I'm sure for Cleave, one of the biggest thrills will be the fact that two of his all-time favourite authors, writers who have inspired him as his career flickered into early life then grew into a blaze, join him on this year's LA Times list: Stephen King for REVIVAL in the sci-fi/fantasy category, and John Connolly for THE WOLF IN WINTER in pageturners. 

When I first interviewed Cleave back in 2010, he told me that King was his biggest influence as a teenager, and that the three crime writers he admired most were Michael Connelly, Lee Child, and John Connolly. "When I think about John Connolly, I think about an amazing writer," said Cleave. "I still love reading Stephen King – I bought his new one, UNDER THE DOME and am really looking forward to reading it."

Cleave's much-praised FIVE MINUTES ALONE is certainly a book that a lot of people are looking forward to reading. Here's the blurb:

"In the latest thriller by the Edgar-nominated author of Joe Victim, someone is helping rape victims exact revenge on their attackers, prompting an edge-of-your-seat, cat-and-mouse chase between old friends, detectives Theodore Tate and Carl Schroder. 
Carl Schroder and Theodore Tate, labeled "The Coma Cops" by the media, are finally getting their lives back into shape. Tate has returned to the police force and is grateful to be back at home with his wife, Bridget. For Schroder, things are neither good nor bad. The bullet lodged in his head from a shooting six months ago hasn't killed him, but, almost as deadly, it's switched off his emotions. 
When the body of a convicted rapist is found, obliterated by an oncoming train, Tate works the case, trying to determine if this is murder or suicide. The following night, the bodies of two more rapists surface. It's hard to investigate when everyone on the police force seems to be rooting for the killer. 
There's a common plea detectives get from the loved ones of victims: When you find the man who did this, give me five minutes alone with him. And that's exactly what someone is doing. Someone is helping these victims get their five minutes alone. But when innocent people start to die, Tate and Schroder find themselves with different objectives, and soon they're battling something they never would've expected: each other."

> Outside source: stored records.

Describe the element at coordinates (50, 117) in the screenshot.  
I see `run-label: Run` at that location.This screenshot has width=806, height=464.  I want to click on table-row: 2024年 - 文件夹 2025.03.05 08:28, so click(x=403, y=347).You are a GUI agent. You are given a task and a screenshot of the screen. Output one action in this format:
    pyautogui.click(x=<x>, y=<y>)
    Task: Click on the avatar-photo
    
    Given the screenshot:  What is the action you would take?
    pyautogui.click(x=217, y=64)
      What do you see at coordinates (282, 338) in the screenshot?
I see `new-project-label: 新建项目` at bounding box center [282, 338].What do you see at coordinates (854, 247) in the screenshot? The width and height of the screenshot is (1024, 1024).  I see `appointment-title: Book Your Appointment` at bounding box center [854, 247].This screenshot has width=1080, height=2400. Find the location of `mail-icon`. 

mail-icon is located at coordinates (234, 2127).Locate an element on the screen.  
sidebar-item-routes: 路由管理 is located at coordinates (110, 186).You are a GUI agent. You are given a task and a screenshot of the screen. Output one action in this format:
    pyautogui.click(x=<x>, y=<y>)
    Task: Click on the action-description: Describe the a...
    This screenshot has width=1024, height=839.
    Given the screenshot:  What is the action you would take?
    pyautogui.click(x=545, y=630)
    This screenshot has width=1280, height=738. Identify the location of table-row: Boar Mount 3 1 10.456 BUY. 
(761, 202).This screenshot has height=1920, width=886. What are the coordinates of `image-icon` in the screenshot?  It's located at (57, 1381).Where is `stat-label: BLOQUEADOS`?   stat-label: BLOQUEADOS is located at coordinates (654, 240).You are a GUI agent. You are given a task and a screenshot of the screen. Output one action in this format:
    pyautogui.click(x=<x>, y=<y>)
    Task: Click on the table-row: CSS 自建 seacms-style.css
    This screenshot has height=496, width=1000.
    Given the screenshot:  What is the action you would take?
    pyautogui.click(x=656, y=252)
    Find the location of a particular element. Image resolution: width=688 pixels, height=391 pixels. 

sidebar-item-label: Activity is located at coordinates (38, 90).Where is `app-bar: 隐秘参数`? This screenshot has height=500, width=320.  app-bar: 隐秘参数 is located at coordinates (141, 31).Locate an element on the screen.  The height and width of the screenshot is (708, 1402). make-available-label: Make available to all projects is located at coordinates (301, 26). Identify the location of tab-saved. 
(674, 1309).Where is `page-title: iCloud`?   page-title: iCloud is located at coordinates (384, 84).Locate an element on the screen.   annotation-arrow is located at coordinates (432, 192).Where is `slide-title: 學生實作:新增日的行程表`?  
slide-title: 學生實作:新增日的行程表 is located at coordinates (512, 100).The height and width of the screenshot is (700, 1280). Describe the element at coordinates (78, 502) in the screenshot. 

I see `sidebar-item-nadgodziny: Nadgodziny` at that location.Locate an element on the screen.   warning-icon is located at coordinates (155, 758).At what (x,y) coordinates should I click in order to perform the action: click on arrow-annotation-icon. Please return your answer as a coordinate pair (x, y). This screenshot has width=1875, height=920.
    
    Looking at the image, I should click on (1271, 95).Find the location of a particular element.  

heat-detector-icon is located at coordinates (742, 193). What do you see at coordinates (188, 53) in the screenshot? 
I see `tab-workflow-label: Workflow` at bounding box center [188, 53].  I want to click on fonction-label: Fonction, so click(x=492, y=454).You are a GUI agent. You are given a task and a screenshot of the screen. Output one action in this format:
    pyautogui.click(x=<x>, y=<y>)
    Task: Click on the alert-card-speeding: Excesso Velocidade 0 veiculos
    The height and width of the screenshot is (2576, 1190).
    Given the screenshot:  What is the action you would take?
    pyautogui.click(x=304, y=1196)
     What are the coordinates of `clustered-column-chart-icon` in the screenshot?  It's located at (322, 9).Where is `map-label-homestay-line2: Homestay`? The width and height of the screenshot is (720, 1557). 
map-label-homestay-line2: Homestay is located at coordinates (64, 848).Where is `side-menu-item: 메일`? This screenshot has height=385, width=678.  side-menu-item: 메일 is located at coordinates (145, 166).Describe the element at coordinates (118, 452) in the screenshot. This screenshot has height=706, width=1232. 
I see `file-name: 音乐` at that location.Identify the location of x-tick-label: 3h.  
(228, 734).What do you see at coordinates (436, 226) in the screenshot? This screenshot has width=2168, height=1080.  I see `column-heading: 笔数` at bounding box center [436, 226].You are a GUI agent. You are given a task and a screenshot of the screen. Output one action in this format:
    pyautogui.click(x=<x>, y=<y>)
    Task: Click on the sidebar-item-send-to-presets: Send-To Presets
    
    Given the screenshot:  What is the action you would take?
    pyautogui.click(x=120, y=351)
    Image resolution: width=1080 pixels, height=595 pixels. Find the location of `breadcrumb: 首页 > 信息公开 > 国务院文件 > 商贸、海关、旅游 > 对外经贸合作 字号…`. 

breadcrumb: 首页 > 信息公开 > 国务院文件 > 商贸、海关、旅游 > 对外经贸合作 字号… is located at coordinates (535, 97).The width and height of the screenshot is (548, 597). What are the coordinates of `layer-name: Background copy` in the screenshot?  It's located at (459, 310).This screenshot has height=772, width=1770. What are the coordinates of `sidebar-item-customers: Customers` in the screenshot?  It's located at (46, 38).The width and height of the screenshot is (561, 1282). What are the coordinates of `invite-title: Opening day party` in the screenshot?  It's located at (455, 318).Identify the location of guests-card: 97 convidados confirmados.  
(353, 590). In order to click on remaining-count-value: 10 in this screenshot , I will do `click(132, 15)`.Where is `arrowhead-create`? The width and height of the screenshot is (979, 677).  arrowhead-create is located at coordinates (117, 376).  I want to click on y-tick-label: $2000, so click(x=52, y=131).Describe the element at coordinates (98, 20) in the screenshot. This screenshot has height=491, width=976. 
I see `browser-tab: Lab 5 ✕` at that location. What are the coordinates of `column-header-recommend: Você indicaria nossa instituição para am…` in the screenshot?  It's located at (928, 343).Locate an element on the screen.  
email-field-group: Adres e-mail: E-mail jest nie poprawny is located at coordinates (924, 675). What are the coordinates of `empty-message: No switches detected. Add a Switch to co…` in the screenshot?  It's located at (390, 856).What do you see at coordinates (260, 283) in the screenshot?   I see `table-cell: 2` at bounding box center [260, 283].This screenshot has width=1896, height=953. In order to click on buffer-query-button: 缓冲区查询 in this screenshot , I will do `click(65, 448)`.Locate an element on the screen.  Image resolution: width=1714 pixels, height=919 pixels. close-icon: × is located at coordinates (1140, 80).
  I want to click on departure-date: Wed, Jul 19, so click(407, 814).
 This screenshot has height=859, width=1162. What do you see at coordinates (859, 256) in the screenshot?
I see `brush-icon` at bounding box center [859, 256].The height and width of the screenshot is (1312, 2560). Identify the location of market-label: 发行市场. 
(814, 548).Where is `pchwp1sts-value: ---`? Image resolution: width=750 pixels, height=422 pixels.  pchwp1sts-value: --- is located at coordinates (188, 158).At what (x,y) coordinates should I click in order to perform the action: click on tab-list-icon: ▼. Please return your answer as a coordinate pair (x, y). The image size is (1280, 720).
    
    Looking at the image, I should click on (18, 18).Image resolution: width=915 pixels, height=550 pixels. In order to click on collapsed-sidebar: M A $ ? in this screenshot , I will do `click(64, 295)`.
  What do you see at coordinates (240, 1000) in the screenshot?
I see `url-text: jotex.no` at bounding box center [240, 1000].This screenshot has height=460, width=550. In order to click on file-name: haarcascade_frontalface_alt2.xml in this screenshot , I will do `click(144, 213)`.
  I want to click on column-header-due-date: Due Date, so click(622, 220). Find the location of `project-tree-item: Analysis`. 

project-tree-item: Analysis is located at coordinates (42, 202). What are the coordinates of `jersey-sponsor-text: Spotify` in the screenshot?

The other thriller writers on the LA Times list are Connolly, Tana French, Megan Abbott, Chelsea Cain, Jonathan and Jesse Kellerman, Mary Kubica, Ed Lin, Laura Lippman, Val McDermid, and Fuminori Nakamura (translated from Japanese by Allison Markin Powell). As an aside, it's cool to see over half the chosen authors are female. Sometimes the terrific female thriller writers out there get overlooked.

You can see the full list here. Congratulations to Cleave and all the other crime writers.